Publié le 8 octobre 2025 à 21h01. Ubisoft a annulé le développement d’un nouvel opus d’Assassin’s Creed se déroulant dans l’ère de la Reconstruction américaine, craignant une controverse liée à la représentation de thèmes sensibles comme l’esclavage et la montée du Ku Klux Klan.
- Ubisoft a renoncé à un Assassin’s Creed ambitieux se déroulant dans le sud des États-Unis après la guerre de Sécession.
- Le jeu devait mettre en scène un protagoniste noir, ancien esclave, rejoignant les Assassins pour lutter contre l’injustice.
- La décision d’annulation est motivée par la crainte de réactions négatives sur les réseaux sociaux et un climat politique tendu aux États-Unis.
L’industrie du jeu vidéo est souvent perçue comme un terrain de prise de risques, mais la réalité montre que des centaines de projets sont abandonnés avant même d’atteindre le marché, potentiellement modifiant le cours de franchises entières. Récemment, le géant français Ubisoft a pris une décision radicale concernant un Assassin’s Creed en développement.
Selon des informations révélées par le journaliste Stephen Totilo de Game File, confirmées par des sources internes, Ubisoft a mis fin au développement d’un nouvel épisode d’Assassin’s Creed qui se serait déroulé pendant l’ère de la Reconstruction (années 1860 et 1870).
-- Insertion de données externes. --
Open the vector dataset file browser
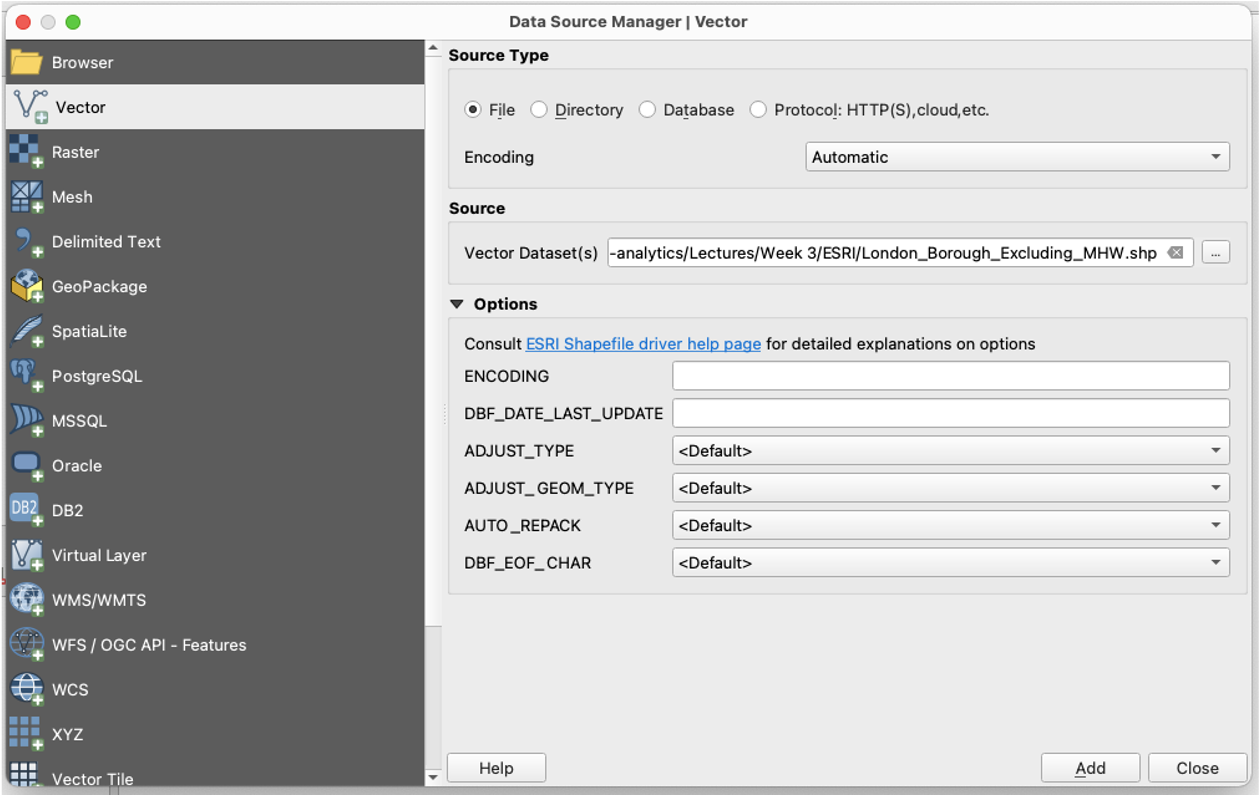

Cette période, suivant la guerre de Sécession, est marquée par des tensions raciales et des luttes pour les droits civiques.
Le jeu devait raconter l’histoire d’un homme noir, ayant vécu l’esclavage dans le sud des États-Unis, qui se lance à la recherche d’une nouvelle vie vers l’ouest avant d’être recruté par l’Ordre des Assassins. Il aurait ensuite été ramené dans le sud pour combattre pour la justice, confrontant directement l’émergence du Ku Klux Klan. L’annulation ne résulte pas de problèmes techniques ou d’un manque d’ambition créative.
La crainte de la polémique a eu raison du projet
D’après les informations de Stephen Totilo, deux facteurs principaux ont conduit à cette décision : la réaction négative observée sur les réseaux sociaux suite à la présentation du personnage de Yasuke, le samouraï noir du prochain Assassin’s Creed Shadows (plus d’informations sur Assassin’s Creed Shadows), et l’inquiétude face au climat politique de plus en plus polarisé aux États-Unis. La direction d’Ubisoft Paris aurait estimé que le jeu était “trop politique dans un pays trop instable”.
Ce projet, connu en interne sous le nom de Projet Écarlate, était considéré comme le prochain RPG majeur de la franchise, avec une sortie initialement prévue pour 2028, et plus précisément en octobre 2027, selon Insider Gaming.
Le développement était confié à Ubisoft Québec, et les équipes travaillant sur le projet étaient enthousiastes, considérant ce jeu comme une suite spirituelle à Assassin’s Creed 3, se déroulant pendant la guerre de Sécession. Scott Philips, ayant déjà travaillé sur Assassin’s Creed Syndicate et Odyssey, était pressenti pour la réalisation.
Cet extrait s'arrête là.